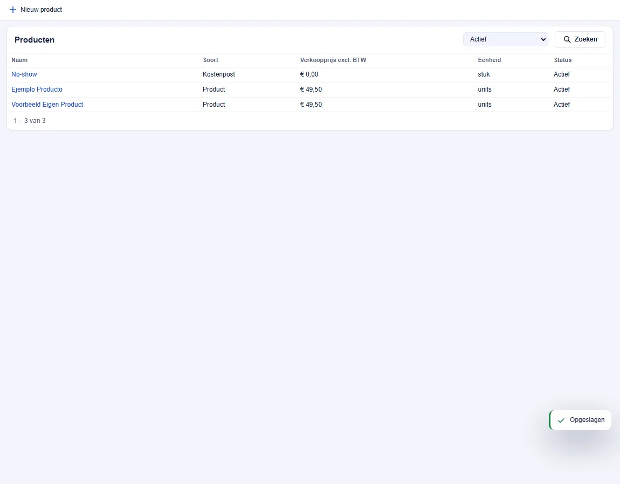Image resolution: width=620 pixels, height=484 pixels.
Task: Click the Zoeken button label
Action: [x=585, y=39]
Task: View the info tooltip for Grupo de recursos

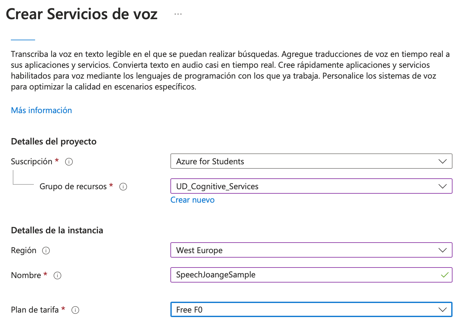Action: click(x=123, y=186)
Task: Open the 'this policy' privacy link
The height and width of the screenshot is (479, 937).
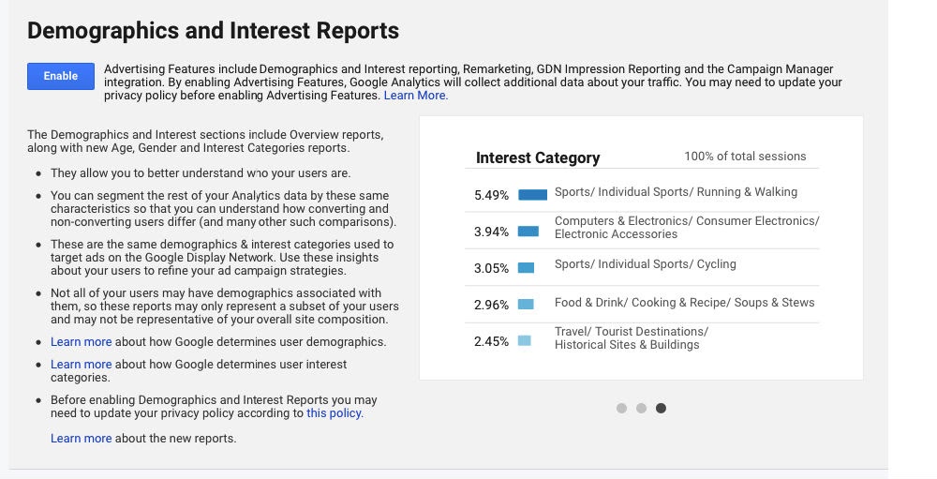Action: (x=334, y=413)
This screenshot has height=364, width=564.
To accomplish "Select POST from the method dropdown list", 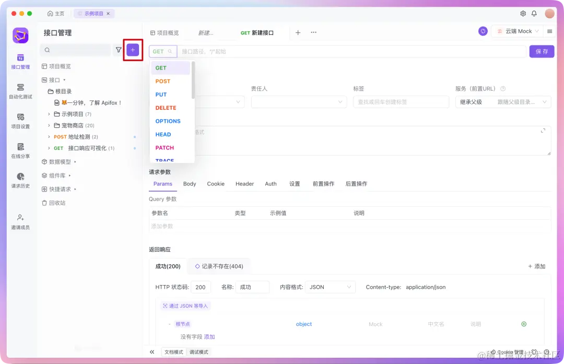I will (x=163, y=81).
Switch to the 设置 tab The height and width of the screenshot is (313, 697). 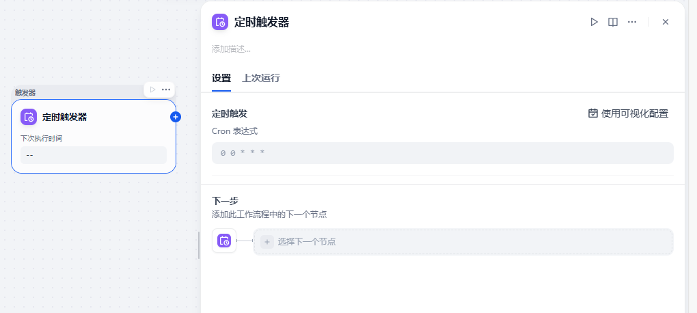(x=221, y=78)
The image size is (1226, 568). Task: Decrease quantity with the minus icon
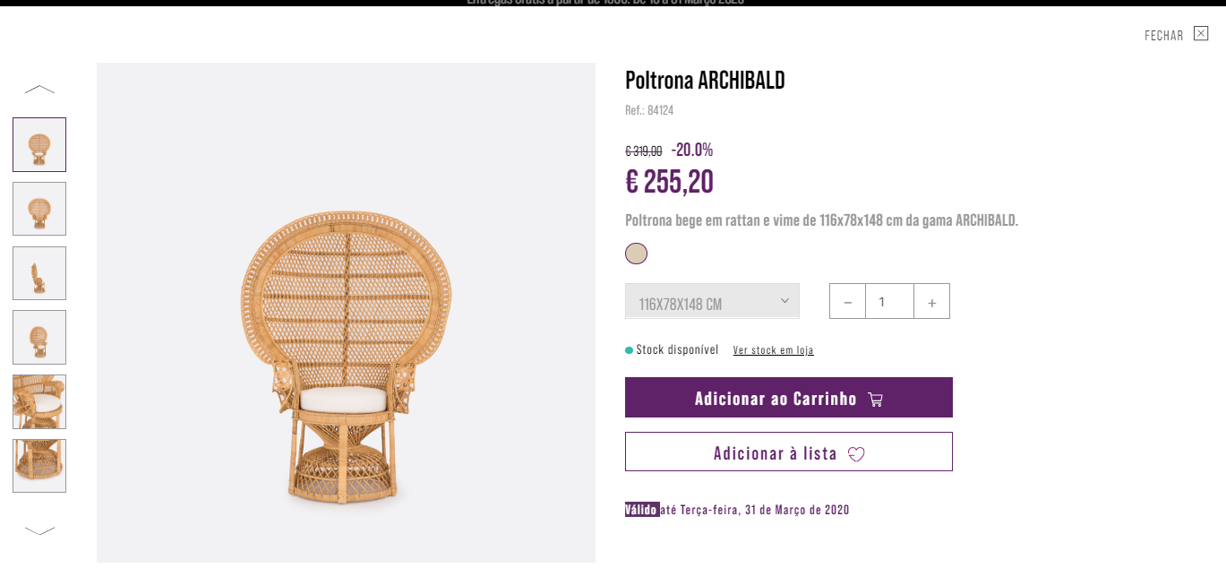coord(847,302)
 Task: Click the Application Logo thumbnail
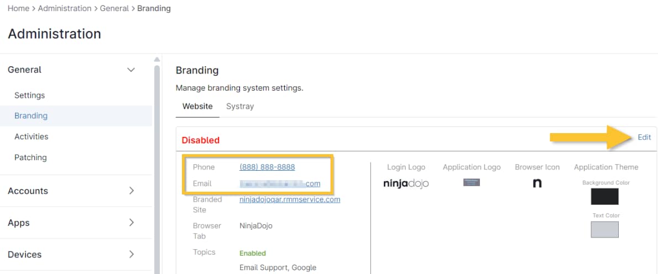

━━━━━━

## Task instructions
Please write out the lines above exactly, from the one that contains "The image size" through the final line, and include none of the pictures.

## Task result
The image size is (1226, 568). Task: Decrease quantity with the minus icon
coord(847,302)
 Task: Click the Application Logo thumbnail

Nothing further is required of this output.